AIM OF THE TASK: Using the listing below, keep only the lines with the word "echo" and copy them.

START DATA LISTING

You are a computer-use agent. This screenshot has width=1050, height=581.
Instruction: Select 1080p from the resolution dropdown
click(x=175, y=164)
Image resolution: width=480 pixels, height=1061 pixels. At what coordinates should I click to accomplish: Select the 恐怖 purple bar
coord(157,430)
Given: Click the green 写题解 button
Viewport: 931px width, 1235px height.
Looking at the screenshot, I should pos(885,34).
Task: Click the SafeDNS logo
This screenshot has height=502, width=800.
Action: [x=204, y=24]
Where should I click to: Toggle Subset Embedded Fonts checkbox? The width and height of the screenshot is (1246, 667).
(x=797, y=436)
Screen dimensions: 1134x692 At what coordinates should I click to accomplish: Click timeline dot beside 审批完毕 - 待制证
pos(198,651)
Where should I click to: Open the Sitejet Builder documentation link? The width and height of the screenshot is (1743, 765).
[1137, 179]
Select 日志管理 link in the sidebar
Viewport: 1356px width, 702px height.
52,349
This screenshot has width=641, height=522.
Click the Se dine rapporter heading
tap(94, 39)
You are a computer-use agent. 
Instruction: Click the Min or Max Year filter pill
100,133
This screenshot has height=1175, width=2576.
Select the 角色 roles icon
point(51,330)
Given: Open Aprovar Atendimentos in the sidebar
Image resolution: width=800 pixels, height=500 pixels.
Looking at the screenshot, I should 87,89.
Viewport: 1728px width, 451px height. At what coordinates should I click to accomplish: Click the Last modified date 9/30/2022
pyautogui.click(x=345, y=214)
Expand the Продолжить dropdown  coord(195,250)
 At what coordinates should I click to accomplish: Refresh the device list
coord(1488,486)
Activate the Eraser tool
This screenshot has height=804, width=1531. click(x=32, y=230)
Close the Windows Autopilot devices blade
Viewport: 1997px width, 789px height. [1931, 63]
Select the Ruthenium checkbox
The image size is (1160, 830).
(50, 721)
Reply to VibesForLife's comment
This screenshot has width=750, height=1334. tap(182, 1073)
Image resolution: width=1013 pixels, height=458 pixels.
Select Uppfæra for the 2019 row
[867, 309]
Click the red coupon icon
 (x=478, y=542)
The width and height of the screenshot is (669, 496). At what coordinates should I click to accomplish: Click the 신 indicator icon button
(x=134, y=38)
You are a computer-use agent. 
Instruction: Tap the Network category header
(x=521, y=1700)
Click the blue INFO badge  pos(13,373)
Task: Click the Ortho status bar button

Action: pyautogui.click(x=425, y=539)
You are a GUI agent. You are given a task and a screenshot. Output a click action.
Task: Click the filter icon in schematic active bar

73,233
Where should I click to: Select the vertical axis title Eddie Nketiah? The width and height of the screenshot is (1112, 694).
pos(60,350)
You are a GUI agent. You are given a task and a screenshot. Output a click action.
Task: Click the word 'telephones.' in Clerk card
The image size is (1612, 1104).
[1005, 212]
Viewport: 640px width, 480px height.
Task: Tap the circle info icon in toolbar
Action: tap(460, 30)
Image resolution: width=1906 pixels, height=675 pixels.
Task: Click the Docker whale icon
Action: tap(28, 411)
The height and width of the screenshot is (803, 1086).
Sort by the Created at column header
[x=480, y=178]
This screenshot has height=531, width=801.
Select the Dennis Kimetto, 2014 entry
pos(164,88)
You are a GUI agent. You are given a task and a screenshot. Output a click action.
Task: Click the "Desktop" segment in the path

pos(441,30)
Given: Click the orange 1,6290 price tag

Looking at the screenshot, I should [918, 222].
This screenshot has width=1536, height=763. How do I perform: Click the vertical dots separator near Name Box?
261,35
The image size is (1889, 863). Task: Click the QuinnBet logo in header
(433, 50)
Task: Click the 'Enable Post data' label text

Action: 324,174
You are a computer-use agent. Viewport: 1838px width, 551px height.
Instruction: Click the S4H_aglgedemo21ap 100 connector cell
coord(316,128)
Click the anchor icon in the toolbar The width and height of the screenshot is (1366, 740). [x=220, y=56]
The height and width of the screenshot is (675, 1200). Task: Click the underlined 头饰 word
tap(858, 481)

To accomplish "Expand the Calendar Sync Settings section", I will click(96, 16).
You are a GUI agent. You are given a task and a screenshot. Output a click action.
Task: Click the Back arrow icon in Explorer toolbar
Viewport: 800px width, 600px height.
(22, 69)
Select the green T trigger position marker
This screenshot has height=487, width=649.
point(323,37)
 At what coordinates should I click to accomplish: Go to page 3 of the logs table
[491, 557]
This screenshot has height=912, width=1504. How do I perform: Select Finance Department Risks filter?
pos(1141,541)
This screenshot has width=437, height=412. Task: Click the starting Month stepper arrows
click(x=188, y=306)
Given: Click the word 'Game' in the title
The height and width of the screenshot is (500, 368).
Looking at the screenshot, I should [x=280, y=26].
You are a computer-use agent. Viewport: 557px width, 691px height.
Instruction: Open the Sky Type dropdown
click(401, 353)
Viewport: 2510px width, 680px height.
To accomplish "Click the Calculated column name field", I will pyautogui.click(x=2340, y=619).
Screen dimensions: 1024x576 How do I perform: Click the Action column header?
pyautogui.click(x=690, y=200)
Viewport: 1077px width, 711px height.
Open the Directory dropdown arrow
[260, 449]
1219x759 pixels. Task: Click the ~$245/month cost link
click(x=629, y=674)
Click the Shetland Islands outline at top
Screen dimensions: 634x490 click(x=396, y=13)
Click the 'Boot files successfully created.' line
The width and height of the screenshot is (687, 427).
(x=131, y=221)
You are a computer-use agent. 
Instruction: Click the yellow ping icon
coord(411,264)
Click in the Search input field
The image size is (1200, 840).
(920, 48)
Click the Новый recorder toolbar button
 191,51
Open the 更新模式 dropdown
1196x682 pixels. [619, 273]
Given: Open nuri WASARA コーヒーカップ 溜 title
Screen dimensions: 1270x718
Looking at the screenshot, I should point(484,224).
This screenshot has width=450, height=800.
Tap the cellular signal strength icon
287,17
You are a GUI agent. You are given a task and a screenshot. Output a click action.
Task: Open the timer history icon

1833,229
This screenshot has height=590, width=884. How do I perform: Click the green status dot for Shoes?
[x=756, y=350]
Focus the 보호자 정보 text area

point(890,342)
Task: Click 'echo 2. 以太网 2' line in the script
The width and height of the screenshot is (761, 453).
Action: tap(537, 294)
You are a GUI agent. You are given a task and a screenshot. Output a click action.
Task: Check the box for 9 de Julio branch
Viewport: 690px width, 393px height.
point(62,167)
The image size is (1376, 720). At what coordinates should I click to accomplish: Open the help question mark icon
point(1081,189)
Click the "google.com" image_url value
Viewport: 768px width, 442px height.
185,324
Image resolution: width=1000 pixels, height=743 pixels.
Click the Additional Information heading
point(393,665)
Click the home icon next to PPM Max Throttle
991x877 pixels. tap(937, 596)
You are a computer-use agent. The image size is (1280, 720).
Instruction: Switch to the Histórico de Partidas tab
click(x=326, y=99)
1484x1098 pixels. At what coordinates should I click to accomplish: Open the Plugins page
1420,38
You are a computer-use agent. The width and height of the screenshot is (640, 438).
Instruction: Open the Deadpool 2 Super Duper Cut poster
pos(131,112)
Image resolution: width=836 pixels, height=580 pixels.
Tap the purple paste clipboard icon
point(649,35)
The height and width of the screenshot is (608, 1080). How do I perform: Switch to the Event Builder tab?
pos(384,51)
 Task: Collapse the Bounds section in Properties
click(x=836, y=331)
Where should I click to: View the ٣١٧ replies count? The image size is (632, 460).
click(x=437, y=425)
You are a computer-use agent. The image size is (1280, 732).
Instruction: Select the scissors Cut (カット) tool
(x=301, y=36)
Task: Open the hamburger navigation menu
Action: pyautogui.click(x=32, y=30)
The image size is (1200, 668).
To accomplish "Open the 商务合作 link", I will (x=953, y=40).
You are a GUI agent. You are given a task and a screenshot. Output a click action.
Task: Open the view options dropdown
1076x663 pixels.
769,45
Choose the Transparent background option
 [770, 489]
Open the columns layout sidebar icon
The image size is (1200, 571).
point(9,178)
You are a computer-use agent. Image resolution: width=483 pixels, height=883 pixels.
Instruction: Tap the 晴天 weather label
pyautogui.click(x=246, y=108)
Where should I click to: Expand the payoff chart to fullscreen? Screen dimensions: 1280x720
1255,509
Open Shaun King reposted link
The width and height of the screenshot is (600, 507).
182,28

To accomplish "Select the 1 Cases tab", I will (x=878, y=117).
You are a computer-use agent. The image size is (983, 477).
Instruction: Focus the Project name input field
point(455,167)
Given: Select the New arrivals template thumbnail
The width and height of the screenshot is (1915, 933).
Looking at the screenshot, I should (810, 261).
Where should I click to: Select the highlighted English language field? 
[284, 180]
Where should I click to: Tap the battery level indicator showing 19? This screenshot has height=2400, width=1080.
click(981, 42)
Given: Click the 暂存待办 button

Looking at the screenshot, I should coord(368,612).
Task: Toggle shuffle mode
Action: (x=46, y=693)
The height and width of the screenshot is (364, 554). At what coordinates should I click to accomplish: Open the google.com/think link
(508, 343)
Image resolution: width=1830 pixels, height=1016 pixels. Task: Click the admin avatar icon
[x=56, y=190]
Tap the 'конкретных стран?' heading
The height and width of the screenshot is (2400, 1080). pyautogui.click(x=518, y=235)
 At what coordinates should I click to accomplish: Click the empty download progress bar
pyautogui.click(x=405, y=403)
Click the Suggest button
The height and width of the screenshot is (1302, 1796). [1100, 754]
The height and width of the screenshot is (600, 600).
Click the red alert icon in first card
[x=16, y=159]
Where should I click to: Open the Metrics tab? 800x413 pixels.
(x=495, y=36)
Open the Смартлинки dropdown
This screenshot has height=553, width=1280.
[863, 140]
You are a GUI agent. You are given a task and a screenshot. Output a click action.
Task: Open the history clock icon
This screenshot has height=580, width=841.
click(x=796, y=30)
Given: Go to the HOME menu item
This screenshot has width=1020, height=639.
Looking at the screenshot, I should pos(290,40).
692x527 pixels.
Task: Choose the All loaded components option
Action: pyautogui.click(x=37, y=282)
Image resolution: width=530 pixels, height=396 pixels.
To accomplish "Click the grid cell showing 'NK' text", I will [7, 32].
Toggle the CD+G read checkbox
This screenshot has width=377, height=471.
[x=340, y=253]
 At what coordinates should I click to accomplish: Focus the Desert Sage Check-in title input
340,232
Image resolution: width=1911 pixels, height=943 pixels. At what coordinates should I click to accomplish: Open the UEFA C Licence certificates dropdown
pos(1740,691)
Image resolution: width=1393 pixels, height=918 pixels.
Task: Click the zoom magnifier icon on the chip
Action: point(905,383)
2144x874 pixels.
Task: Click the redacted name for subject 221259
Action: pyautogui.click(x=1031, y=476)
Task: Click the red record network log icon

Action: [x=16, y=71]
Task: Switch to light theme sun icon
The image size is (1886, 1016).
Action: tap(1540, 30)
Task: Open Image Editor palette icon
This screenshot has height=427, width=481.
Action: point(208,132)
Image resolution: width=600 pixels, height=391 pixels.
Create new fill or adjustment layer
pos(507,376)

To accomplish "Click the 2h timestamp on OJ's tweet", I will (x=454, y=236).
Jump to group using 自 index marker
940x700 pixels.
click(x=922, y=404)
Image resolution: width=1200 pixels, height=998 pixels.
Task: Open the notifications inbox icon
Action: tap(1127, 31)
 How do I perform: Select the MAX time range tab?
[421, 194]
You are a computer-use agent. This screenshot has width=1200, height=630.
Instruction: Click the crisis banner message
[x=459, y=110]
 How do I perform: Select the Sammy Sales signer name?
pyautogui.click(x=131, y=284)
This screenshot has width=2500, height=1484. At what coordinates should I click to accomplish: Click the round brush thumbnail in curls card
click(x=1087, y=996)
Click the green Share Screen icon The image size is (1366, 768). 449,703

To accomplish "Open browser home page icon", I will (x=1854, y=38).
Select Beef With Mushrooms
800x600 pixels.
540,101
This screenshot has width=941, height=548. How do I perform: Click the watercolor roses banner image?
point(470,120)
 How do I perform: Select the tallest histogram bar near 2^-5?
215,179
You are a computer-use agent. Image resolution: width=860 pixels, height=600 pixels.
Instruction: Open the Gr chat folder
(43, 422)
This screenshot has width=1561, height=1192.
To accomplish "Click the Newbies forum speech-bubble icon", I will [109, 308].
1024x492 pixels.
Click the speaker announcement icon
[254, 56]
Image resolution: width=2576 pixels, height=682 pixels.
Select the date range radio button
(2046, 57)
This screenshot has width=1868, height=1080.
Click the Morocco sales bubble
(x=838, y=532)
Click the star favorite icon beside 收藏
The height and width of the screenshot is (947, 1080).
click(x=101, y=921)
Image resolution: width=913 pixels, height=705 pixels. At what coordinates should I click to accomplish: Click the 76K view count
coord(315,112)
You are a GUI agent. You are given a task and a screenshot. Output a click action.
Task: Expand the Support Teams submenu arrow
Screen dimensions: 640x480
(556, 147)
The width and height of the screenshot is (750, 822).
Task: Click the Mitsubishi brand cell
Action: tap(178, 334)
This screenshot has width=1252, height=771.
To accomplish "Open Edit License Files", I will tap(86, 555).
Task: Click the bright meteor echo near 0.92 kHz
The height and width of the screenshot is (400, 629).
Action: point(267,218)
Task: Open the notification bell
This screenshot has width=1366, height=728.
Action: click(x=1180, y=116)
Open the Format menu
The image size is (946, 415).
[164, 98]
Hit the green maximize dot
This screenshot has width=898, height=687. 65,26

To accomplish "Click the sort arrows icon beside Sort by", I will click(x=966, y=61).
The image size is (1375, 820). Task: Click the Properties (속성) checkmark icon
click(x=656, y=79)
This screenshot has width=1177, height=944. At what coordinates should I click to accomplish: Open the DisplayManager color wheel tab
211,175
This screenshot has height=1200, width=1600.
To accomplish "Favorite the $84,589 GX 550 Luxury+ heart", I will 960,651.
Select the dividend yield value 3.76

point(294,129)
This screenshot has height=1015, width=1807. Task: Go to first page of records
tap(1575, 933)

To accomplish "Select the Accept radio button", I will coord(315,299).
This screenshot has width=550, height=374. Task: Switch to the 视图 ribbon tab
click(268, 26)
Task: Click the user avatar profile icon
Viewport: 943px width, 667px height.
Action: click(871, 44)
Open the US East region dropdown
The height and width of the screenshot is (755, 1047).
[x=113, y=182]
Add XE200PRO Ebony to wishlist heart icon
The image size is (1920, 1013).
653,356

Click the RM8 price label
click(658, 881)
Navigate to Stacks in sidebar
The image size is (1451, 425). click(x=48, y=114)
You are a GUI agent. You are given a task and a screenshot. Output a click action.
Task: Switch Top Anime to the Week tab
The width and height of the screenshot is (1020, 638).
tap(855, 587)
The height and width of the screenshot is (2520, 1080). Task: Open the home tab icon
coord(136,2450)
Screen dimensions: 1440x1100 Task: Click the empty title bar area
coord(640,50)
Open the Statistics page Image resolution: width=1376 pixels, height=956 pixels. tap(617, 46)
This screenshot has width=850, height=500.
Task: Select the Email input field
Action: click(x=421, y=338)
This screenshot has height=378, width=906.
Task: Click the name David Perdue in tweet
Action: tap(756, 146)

END DATA LISTING

SOLUTION TO THE PROBLEM:
Task: Click 'echo 2. 以太网 2' line in the script
Task: Click the bright meteor echo near 0.92 kHz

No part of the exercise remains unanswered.